By Leah Douglas, Dan Levine and Julie Steenhuysen
WASHINGTON (Reuters) -Departing senior officials of the U.S. Centers for Disease Control and Prevention left the agency due to changes to its vaccine advisory board and other vaccine policies, they told Reuters in an interview on Thursday.
Deb Houry, Demetre Daskalakis and Dan Jernigan, who resigned on Wednesday in a major leadership upheaval at the nation's top public health agency, said that vaccine advisers appointed by Secretary of Health and Human Services Robert F. Kennedy Jr., a longtime critic of vaccines, were making recommendations before reviewing data.
"We became aware by conversations with work groups that many of them were deciding on what recommendations would be before actually having the data. And for us, that's problematic," Houry said in a group interview from the Emory University School of Public Health shortly after the three were escorted from the agency's Atlanta headquarters.

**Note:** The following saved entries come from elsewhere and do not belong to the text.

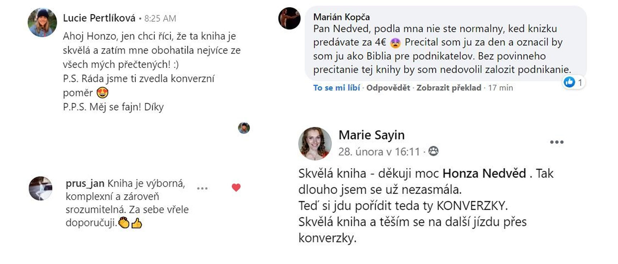The height and width of the screenshot is (264, 618).
Task: Open three-dot options on prus_jan's comment
Action: [x=202, y=188]
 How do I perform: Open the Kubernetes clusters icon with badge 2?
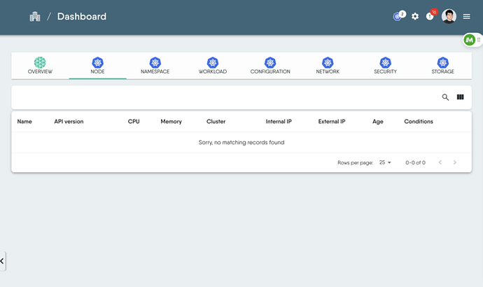coord(399,16)

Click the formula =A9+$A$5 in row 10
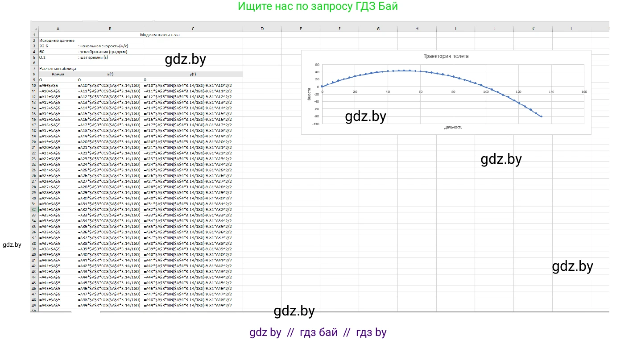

"As scientists, you should never know in advance what you want the data to show," added Houry, who had been the CDC's chief medical officer.
Kennedy has made sweeping changes to the nation's vaccine policies, including firing all members of the CDC's expert vaccine advisory panel, the Advisory Committee on Immunization Practices, in June. He replaced them with hand-picked advisers including several like-minded anti-vaccine activists.
The HHS department did not immediately respond to a request for comment.
Houry said that once confirmed, CDC Director Susan Monarez tried to change the ACIP, including by adding a new designated federal official and having relevant documents posted for public comment, but was blocked in her effort.
"She wanted to have engagement and transparency. Those things were not done," Houry said. "She was given feedback from HHS that those couldn't happen, and she was called to a meeting with the secretary on Monday. For us, we knew that if our scientific leader couldn't make changes like that, we could no longer stay."
Monarez abruptly departed the agency on Wednesday. The White House said later that she was fired, though her attorneys say her firing is illegal. Monarez did not respond to request for comment.
Daskalakis directed the National Center for Immunization and Respiratory Diseases, while Jernigan led the National Center for Emerging and Zoonotic Infectious Diseases.
The three officials had previously decided that if they left the agency, they would do so together, they said. They gathered items from their offices and met with staff before being escorted out on Thursday, they said.